Task goal: Copy the passage about spring and loss starting with "The Transformation of" and going on through "of letting up.", changing "wildflowers" to "daffodils".

The Transformation of Loss
Minnesota welcomed the month of May with warm temperatures, very little rain and lots of sunshine. The lake down the hill is being swallowed up by weeds already, but the birds and frogs are conversing, the wildflowers are holding up their brightly colored arms in triumph, Jack in the Pulpit has returned to the shady parts of the woods and the crab apple trees are flaunting their beauty as only a flowering apple tree can. And today brings the rains and the earth drinks up the nourishment like a tonic. Life is emerging and flowing and thriving in every direction, and it shows no sign of letting up.
But in the midst of all this growth and aliveness, there are abrupt endings and death, too. A river that flows in a nearby state claimed young life over a weekend, and a family in my community mourns a son. A few weeks ago, the river that flows a few miles from my house claimed someone’s daughter. A dear friend lost her brother a few days ago and may never know why. Cancer took a friend of a friend sooner than anyone thought it would. The sweet spring air is laced with a sense of loss, and it is jarring to try to find one’s balance as the beauty and vibrancy of a new season sits next to the sadness and grief of death.

(Saved entries)
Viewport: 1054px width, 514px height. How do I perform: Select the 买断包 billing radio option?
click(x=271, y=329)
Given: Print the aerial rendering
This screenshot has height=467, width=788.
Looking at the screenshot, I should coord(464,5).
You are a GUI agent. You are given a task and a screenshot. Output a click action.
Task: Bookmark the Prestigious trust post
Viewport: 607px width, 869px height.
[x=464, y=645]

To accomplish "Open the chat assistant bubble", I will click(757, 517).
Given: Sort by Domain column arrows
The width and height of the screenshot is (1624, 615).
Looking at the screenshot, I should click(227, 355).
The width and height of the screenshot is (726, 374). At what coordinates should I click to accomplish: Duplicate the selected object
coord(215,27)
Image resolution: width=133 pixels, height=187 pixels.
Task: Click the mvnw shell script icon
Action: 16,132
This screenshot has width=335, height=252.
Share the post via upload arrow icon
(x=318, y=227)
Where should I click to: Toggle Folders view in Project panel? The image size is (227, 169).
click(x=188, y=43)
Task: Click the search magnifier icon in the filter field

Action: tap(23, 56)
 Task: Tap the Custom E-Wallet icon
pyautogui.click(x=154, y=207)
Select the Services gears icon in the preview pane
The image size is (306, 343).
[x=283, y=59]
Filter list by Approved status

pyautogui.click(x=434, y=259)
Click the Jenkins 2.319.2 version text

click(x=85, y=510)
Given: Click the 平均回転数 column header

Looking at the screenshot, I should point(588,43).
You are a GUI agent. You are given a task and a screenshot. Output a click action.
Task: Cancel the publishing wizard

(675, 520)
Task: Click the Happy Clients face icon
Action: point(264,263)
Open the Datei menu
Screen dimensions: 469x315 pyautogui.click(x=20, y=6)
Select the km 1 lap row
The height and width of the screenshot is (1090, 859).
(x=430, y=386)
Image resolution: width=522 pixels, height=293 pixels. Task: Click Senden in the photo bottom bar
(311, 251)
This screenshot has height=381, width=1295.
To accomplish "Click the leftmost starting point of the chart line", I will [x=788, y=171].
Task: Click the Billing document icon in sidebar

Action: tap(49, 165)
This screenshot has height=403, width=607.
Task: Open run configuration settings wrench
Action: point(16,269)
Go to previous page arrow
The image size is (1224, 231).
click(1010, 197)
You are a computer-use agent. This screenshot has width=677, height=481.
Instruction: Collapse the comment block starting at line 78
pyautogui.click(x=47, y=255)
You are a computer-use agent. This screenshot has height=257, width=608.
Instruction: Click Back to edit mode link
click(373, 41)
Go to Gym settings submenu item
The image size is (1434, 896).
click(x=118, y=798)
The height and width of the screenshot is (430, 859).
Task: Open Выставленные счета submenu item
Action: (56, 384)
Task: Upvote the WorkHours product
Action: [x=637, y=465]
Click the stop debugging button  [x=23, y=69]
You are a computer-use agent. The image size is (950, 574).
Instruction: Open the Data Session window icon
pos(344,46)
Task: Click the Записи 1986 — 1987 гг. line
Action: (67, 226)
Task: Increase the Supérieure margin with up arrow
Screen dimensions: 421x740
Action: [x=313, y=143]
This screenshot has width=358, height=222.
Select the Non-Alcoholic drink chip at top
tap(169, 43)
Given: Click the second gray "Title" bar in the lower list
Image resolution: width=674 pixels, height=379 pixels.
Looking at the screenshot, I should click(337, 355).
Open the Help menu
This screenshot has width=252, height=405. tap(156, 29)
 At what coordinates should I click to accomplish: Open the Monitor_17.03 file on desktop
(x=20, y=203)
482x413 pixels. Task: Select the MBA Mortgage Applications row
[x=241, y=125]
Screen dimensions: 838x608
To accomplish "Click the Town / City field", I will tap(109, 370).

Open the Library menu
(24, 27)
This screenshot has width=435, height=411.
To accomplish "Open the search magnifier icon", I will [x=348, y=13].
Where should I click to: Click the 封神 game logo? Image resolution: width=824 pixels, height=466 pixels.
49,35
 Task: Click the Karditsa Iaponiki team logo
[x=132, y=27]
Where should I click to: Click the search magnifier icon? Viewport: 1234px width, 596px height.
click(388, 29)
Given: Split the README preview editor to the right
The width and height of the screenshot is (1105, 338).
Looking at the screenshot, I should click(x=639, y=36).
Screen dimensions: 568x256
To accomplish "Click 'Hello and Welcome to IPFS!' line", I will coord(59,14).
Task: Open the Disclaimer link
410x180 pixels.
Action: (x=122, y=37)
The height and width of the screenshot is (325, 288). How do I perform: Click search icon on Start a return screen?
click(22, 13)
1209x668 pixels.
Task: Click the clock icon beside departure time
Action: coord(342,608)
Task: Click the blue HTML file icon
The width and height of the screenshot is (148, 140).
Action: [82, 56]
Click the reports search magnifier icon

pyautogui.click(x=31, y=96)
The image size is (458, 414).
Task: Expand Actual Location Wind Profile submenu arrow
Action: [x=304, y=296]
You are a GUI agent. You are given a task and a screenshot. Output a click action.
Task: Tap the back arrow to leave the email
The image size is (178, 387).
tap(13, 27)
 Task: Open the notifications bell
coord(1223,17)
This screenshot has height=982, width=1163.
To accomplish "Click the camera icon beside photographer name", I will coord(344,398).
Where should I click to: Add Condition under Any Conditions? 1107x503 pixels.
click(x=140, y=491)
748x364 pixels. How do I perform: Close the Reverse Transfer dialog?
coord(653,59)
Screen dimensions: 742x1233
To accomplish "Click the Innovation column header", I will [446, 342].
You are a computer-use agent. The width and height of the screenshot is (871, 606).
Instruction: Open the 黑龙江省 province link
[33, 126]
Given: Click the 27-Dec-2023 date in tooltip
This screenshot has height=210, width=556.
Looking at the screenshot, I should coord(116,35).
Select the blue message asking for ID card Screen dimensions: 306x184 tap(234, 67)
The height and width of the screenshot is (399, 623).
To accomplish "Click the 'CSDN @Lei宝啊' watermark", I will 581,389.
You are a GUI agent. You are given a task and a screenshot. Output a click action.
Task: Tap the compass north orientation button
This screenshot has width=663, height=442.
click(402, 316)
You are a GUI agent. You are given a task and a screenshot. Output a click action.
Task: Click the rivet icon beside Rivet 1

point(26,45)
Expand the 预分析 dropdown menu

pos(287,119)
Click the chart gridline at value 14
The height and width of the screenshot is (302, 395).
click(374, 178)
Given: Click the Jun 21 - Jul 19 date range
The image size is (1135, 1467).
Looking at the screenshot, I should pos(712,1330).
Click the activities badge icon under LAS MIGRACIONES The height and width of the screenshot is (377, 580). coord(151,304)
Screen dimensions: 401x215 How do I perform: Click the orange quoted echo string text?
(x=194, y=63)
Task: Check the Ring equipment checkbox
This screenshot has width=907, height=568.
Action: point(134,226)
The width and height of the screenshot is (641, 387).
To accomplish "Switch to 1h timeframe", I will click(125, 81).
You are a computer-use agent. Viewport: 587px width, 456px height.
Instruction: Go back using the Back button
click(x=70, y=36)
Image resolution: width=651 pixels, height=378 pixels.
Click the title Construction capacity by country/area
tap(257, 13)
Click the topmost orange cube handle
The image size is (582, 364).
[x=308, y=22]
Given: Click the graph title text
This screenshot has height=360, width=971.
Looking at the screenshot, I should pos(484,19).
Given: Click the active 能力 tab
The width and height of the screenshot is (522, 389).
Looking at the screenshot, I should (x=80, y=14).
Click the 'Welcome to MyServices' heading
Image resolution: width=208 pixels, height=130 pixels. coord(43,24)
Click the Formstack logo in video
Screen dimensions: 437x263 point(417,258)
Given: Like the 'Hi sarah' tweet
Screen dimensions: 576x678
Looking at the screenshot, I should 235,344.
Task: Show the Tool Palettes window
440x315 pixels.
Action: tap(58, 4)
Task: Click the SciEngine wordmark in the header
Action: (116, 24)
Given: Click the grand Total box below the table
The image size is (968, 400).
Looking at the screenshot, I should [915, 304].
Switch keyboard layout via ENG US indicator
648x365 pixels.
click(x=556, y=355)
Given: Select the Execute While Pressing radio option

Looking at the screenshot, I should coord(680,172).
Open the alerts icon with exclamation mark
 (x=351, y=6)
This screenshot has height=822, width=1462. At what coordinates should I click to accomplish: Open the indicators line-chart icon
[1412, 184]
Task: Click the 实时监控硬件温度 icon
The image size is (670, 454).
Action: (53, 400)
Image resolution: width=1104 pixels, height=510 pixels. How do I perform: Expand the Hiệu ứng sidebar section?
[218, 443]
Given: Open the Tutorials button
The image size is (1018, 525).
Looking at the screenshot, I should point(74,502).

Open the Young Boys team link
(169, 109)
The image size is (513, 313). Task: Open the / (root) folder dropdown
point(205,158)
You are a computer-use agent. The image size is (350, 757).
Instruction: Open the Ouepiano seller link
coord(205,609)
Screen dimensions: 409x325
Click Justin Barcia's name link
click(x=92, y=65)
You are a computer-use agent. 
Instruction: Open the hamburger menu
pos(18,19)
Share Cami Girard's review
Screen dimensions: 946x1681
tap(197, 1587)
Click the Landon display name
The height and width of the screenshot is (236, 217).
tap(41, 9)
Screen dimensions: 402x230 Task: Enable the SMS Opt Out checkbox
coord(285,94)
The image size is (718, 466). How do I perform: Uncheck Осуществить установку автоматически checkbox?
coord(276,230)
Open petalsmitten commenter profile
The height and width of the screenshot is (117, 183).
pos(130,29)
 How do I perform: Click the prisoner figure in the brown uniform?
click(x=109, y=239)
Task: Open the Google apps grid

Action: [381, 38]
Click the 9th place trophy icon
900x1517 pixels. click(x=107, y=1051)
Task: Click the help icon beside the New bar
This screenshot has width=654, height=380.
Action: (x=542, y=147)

Solution:
The Transformation of Loss
Minnesota welcomed the month of May with warm temperatures, very little rain and lots of sunshine. The lake down the hill is being swallowed up by weeds already, but the birds and frogs are conversing, the daffodils are holding up their brightly colored arms in triumph, Jack in the Pulpit has returned to the shady parts of the woods and the crab apple trees are flaunting their beauty as only a flowering apple tree can. And today brings the rains and the earth drinks up the nourishment like a tonic. Life is emerging and flowing and thriving in every direction, and it shows no sign of letting up.